The National Fair Housing Alliance (NFHA) and Paralyzed Veterans of America (PVA) announced a settlement of their federal housing discrimination lawsuit against HHHunt Corp., a Blacksburg, Va.-based real estate development company. The lawsuit alleged that HHHunt engaged in a continuous pattern or practice of discrimination against people with disabilities since 2002 by designing and/or constructing multifamily dwellings, and common- and public-use areas, without required accessibility features.Â
As part of the settlement, HHHunt has agreed to permit accessibility surveys of its nine apartment complexes in Maryland, Virginia, North Carolina and South Carolina to determine whether 1,247 units meet federal accessibility guidelines.

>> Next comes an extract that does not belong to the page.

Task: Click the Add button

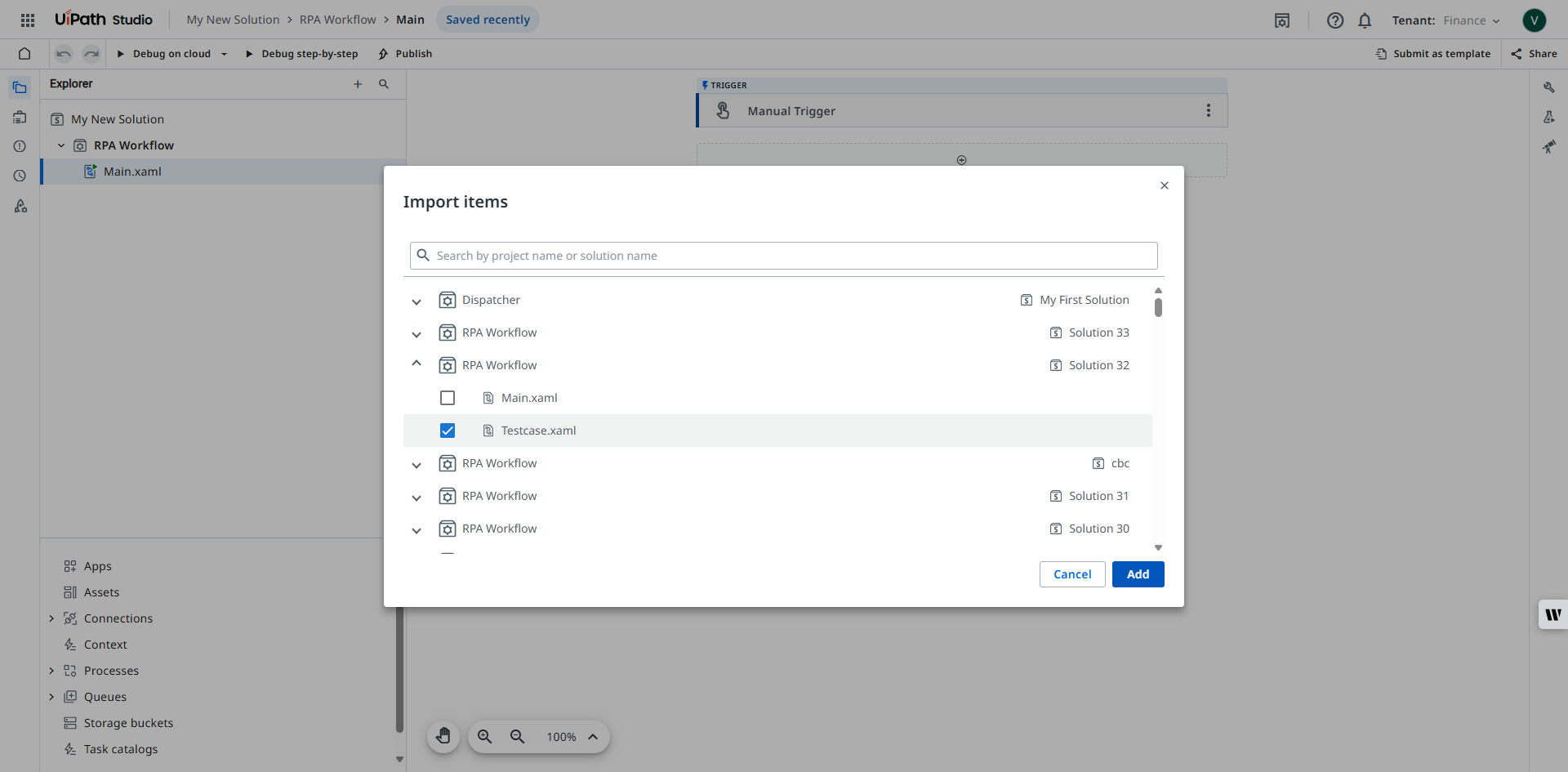Action: pyautogui.click(x=1138, y=574)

HHHunt has also agreed to retrofit inaccessible features at all nine apartment complexes within one to three years and pay an undisclosed sum to cover costs and attorney's fees for the NFHA and PVA.
‘We are pleased that HHHunt has agreed to make its properties accessible for everyone by retrofitting units in Maryland, Virginia, North Carolina and South Carolina,’ says Shanna L. Smith, NFHA president and CEO. ‘When the thresholds for entry doors are too high or sidewalk slopes are hazardously steep, people with disabilities are effectively and illegally shut out. HHHunt has worked closely with us and has promised to correct these problems. The Fair Housing Act provides clear and straightforward standards for all developers, architects and engineers to follow.’
The NFHA and PVA were represented in their lawsuit by Relman, Dane & Colfax PLLC, a civil rights law firm based in Washington, D.C.